[Interface element records]
★ ★ ★ ★

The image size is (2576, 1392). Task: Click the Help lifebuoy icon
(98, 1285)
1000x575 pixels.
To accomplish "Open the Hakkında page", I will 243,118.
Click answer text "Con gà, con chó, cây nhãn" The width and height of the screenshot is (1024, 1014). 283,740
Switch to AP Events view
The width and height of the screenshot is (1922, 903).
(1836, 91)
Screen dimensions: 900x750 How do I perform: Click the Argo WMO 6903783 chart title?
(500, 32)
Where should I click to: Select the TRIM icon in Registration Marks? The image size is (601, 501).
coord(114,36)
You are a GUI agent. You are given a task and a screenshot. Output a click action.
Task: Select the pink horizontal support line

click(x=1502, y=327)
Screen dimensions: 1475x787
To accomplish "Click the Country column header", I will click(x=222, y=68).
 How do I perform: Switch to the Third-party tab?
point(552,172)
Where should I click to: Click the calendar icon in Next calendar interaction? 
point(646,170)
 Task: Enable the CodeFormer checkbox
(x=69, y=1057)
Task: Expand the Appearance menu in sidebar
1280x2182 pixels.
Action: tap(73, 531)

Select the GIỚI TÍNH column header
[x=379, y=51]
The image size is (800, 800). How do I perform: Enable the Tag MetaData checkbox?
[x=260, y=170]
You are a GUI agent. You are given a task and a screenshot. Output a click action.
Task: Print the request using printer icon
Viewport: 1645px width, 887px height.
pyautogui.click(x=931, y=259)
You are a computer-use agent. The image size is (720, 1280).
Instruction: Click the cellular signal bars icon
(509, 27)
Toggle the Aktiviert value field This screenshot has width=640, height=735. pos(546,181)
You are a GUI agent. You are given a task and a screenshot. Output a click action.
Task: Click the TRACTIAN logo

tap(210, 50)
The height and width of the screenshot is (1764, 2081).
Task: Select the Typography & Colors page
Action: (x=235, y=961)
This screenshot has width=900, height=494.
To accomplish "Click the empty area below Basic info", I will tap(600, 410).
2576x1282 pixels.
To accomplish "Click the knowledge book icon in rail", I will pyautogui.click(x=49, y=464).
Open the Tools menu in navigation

★ ★ ★ ★

WHAT YOU WILL DO |
Reproduce all of the entries above word for word, keeping every line unchanged.

COMPLETE ANSWER |
The image size is (2576, 1392). Task: Click the Help lifebuoy icon
(98, 1285)
1000x575 pixels.
To accomplish "Open the Hakkında page", I will 243,118.
Click answer text "Con gà, con chó, cây nhãn" The width and height of the screenshot is (1024, 1014). 283,740
Switch to AP Events view
The width and height of the screenshot is (1922, 903).
(1836, 91)
Screen dimensions: 900x750 How do I perform: Click the Argo WMO 6903783 chart title?
(500, 32)
Where should I click to: Select the TRIM icon in Registration Marks? The image size is (601, 501).
coord(114,36)
You are a GUI agent. You are given a task and a screenshot. Output a click action.
Task: Select the pink horizontal support line

click(x=1502, y=327)
Screen dimensions: 1475x787
To accomplish "Click the Country column header", I will click(x=222, y=68).
 How do I perform: Switch to the Third-party tab?
point(552,172)
Where should I click to: Click the calendar icon in Next calendar interaction? 
point(646,170)
 Task: Enable the CodeFormer checkbox
(x=69, y=1057)
Task: Expand the Appearance menu in sidebar
1280x2182 pixels.
Action: tap(73, 531)

Select the GIỚI TÍNH column header
[x=379, y=51]
The image size is (800, 800). How do I perform: Enable the Tag MetaData checkbox?
[x=260, y=170]
You are a GUI agent. You are given a task and a screenshot. Output a click action.
Task: Print the request using printer icon
Viewport: 1645px width, 887px height.
pyautogui.click(x=931, y=259)
You are a computer-use agent. The image size is (720, 1280).
Instruction: Click the cellular signal bars icon
(509, 27)
Toggle the Aktiviert value field This screenshot has width=640, height=735. pos(546,181)
You are a GUI agent. You are given a task and a screenshot. Output a click action.
Task: Click the TRACTIAN logo

tap(210, 50)
The height and width of the screenshot is (1764, 2081).
Task: Select the Typography & Colors page
Action: (x=235, y=961)
This screenshot has width=900, height=494.
To accomplish "Click the empty area below Basic info", I will tap(600, 410).
2576x1282 pixels.
To accomplish "Click the knowledge book icon in rail", I will pyautogui.click(x=49, y=464).
Open the Tools menu in navigation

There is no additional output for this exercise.